You provided some data on the commercial opportunity for Zynquista and T1D. But I suppose, how should we think about your commercial strategy targeting patient subgroups? Or how should we think about the stratification of patients you would target? For example, what patients would you consider early adopters versus potential late adopters to the drug, assuming approval? And is it fair to think about it in terms of, say, CKD stage? Or are there other important factors that we should think about? And then last one is on pricing, assuming approval on T1D, how should we think about pricing strategy?
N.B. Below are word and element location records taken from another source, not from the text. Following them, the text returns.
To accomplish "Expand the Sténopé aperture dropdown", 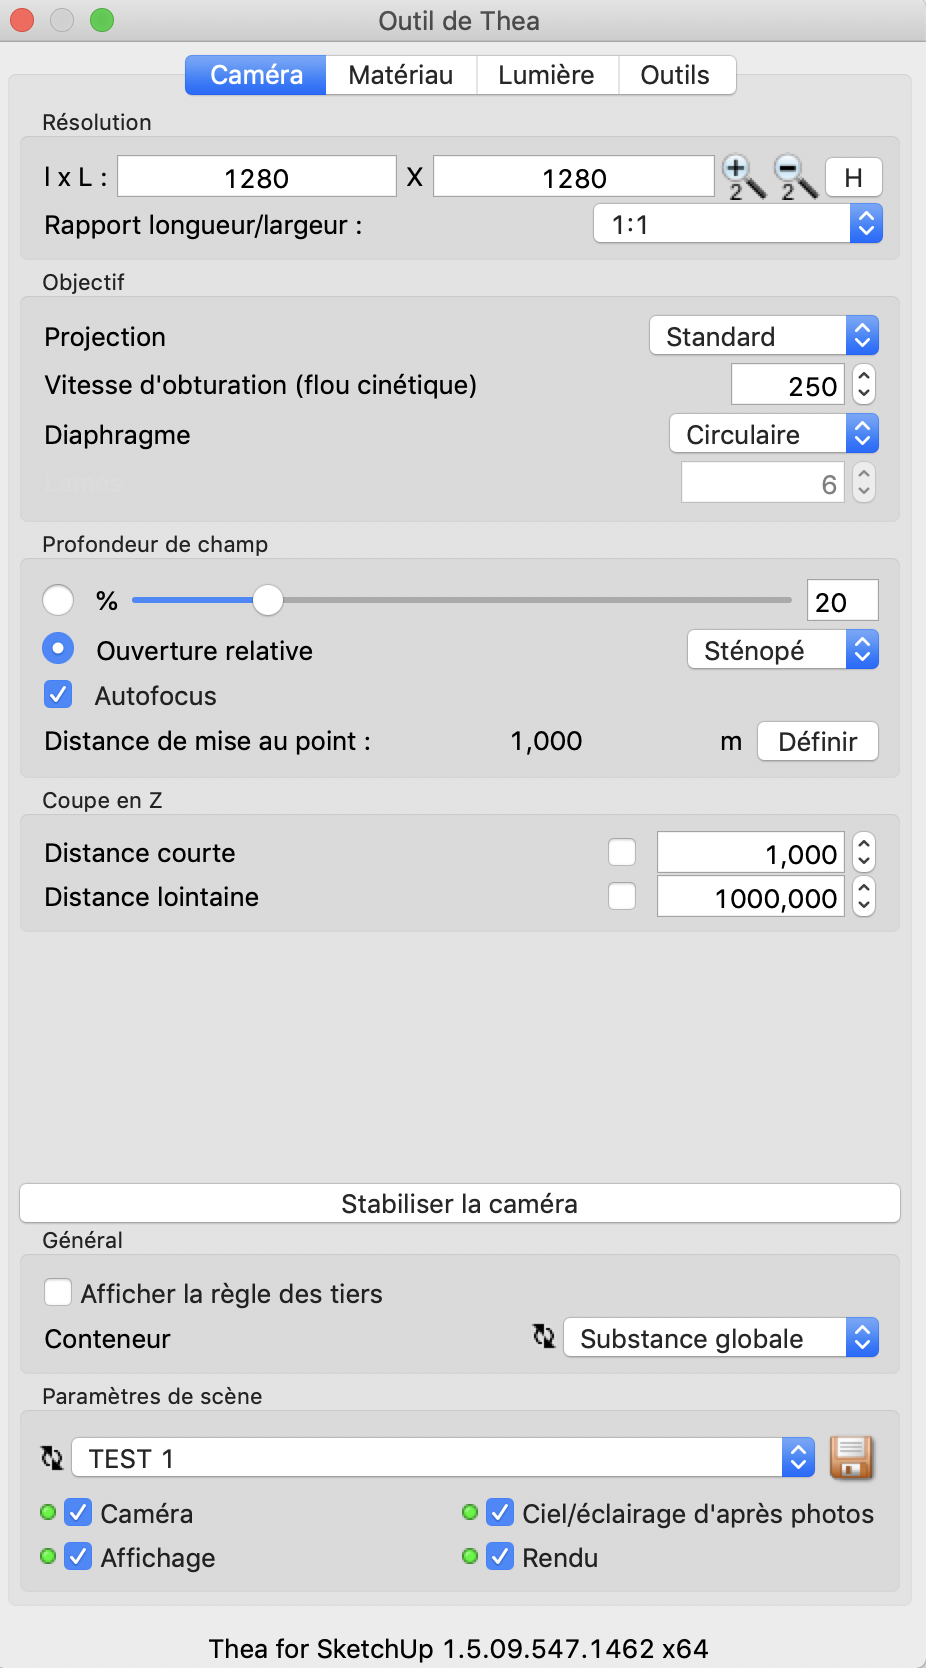I will 782,650.
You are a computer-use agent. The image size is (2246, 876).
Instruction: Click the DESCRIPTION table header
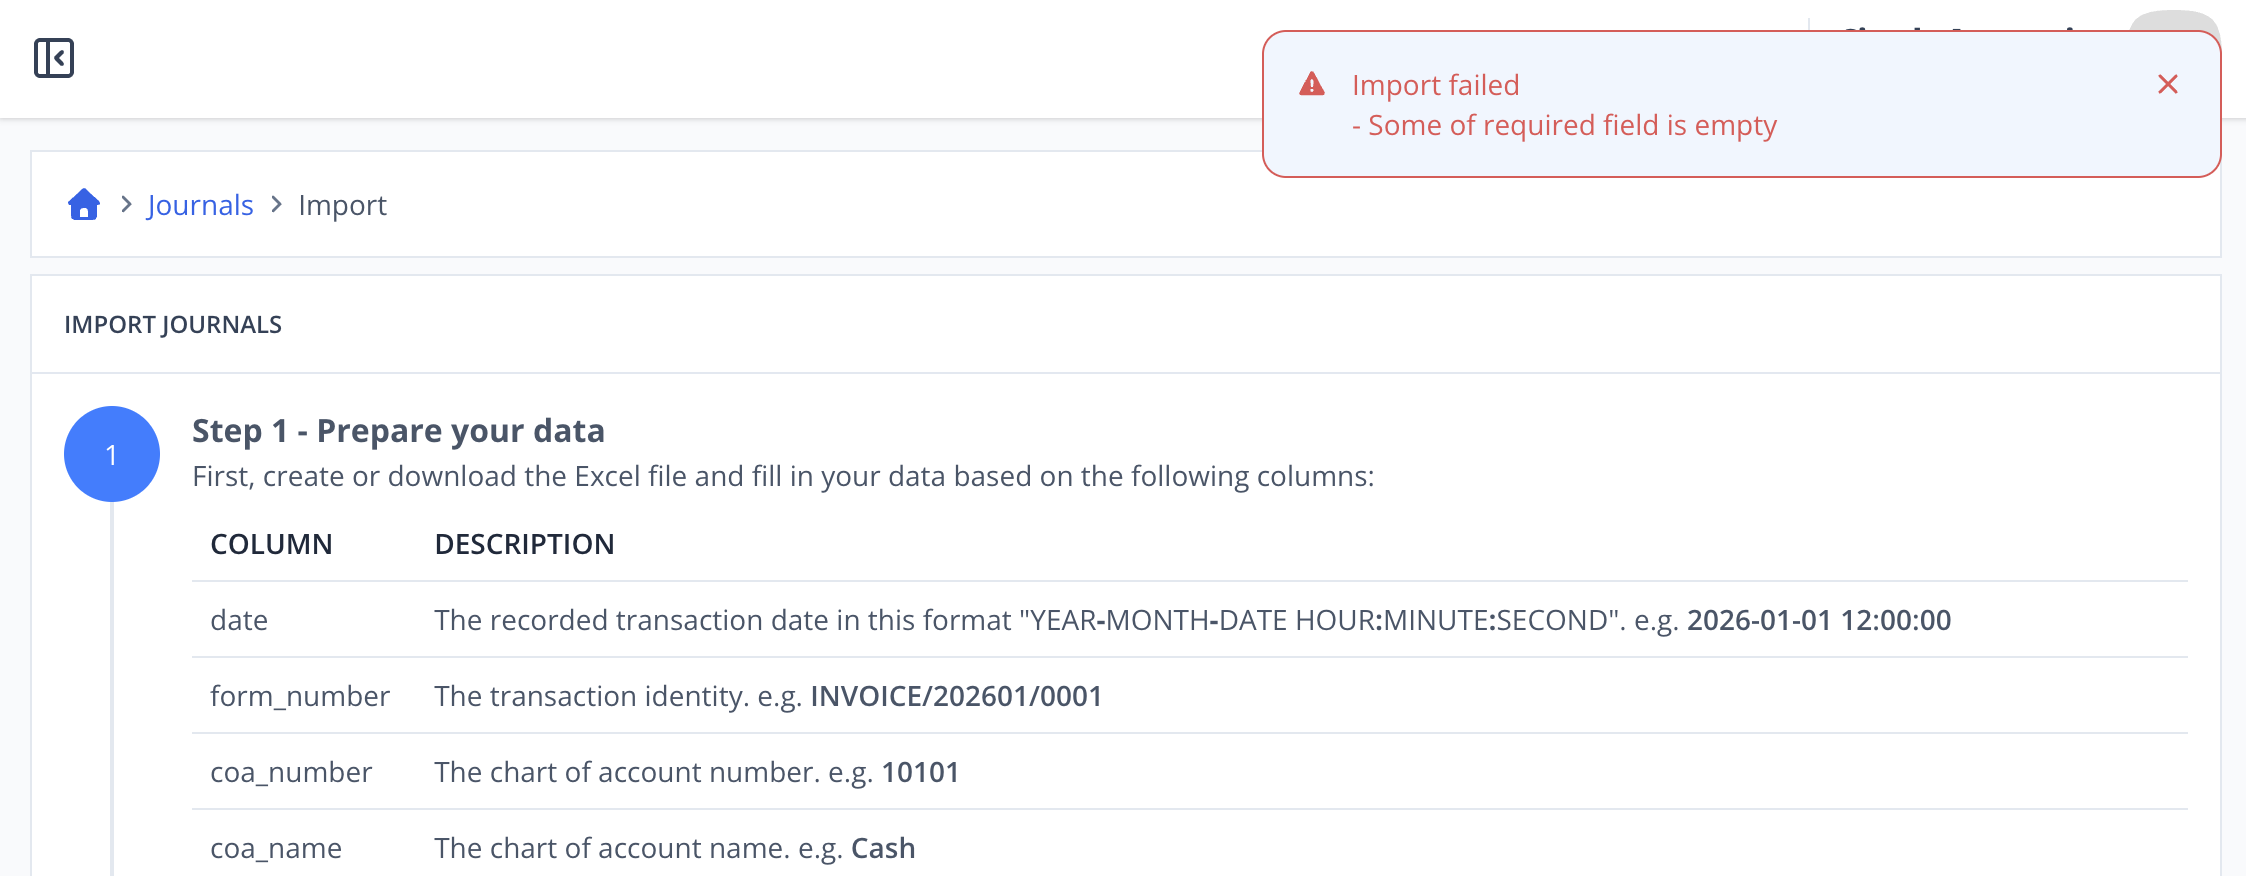click(524, 544)
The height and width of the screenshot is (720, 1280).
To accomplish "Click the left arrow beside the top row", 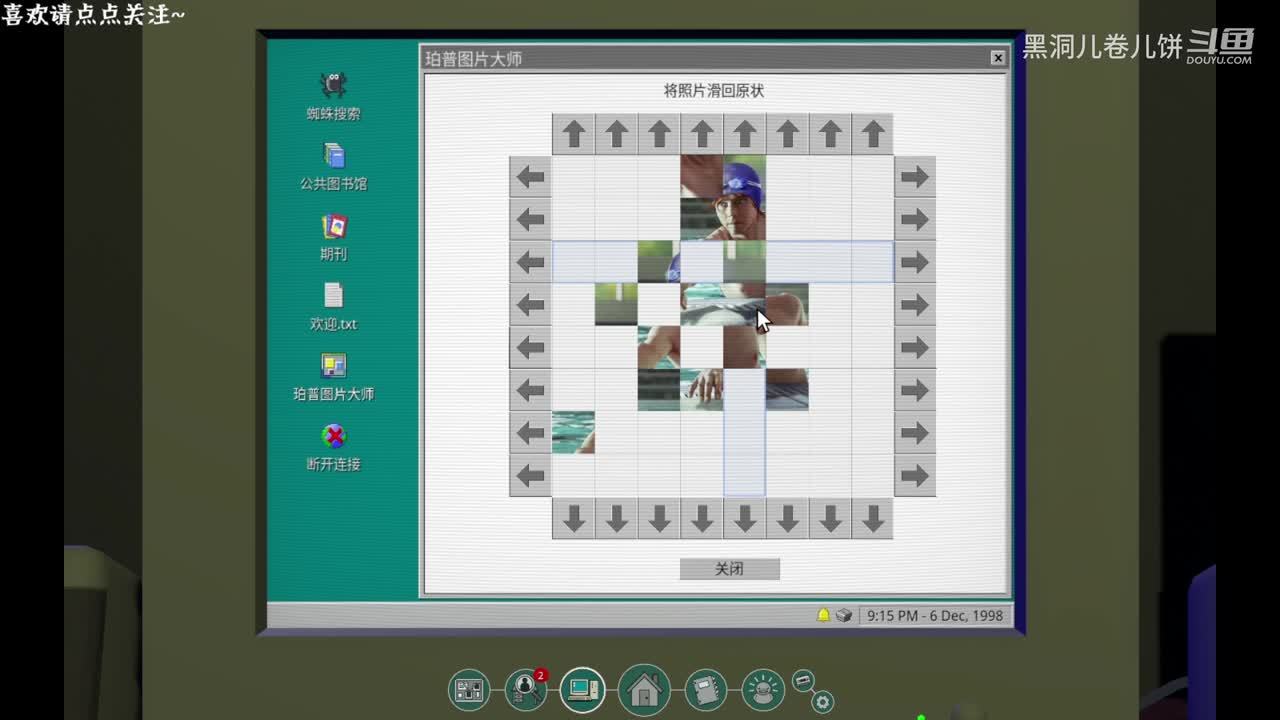I will pyautogui.click(x=530, y=177).
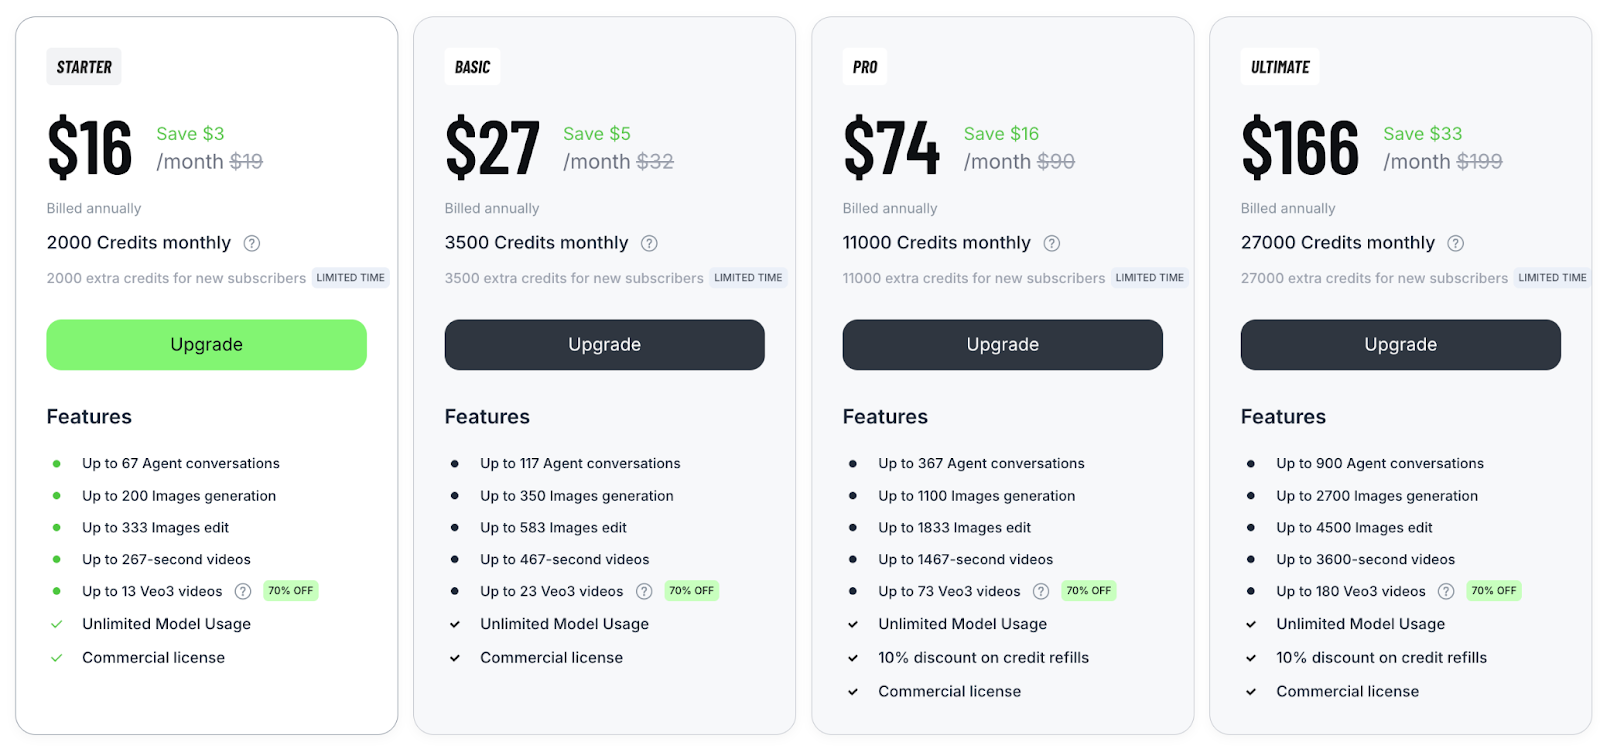Select the PRO plan label
Viewport: 1600px width, 748px height.
tap(865, 67)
So I will -- I'm going to address the first question is how do we think about this market. So there's 1.7 million adults who have type 1 diabetes and about 20% to 25% of those have chronic kidney disease. And most people who have type 1 diabetes are at risk for progression of chronic kidney disease. What I would encourage you to think about is this is not about treating chronic kidney disease. This is about providing benefit to patients, people who have type 1 diabetes to manage their blood glucose control who have chronic kidney disease, but that's one of multiple different things that they're dealing with. And the benefit in this patient population is greater because there are greater risk of progression of chronic kidney disease. But the benefits that value -- that are valued by the patients are really about improving their A1c, improving time and range, improving -- basically reducing their risk for complications across a broad range of areas. So it's really about providing benefits on glycemic control, addressing the core unmet needs in type 1 diabetes patients in a population that's a greater risk for progression in chronic kidney disease. So that's the way I would encourage you to think about it. So one of the advantages in this market is that people with type 1 diabetes are very engaged in their own care. They have to be. They don't really have a choice. And so that -- obviously, people who are more engaged, are probably more likely to be early adopters than people that are less engaged. But because people with type 1 diabetes, even the people who are less engaged, have to be pretty much engaged in their care and because they want to avoid hypoglycemia, they want to feel better, they want to reduce glucose variability, we think that there's going to be an opportunity to really have a pretty rapid uptake in this patient population. But the important part really is to frame this is, this is chronic kidney disease drug. This is a type 1 diabetes drug that is -- that would be indicated in the population that has chronic kidney disease. On pricing, we're still doing pricing work there. We're going to -- we'll do some refinement of that. But we think mostly that our net pricing is just going to be more favorable. That's the thing that we think will be different, but we're going to do some additional work around how we look at wholesale acquisition cost and also about the level of rebates that would be required. Does that answer your questions?

Yes, that's great.

And ladies and gentlemen, at this time, I'm showing no additional questions. I'll be turning the floor back over to Jeff Wade for any closing comments.

Well, thank you, everyone, for joining us on today's call and really for your continued support of Lexicon. As we wrap up, I just want to reemphasize how Lexicon really has never been stronger. The company has never been in their position to focus on next steps. We have a strong management and leadership team in place committed to growth and expansion and that includes seamless execution, targeted in smart capital allocation and exploring and leveraging partnerships to add even more value to the Lexicon assets into the company. So we really appreciate you joining us, and thank you for your attention.

Ladies and gentlemen, with that, we'll conclude today's conference call and presentation. We thank you for joining. You may now disconnect your lines.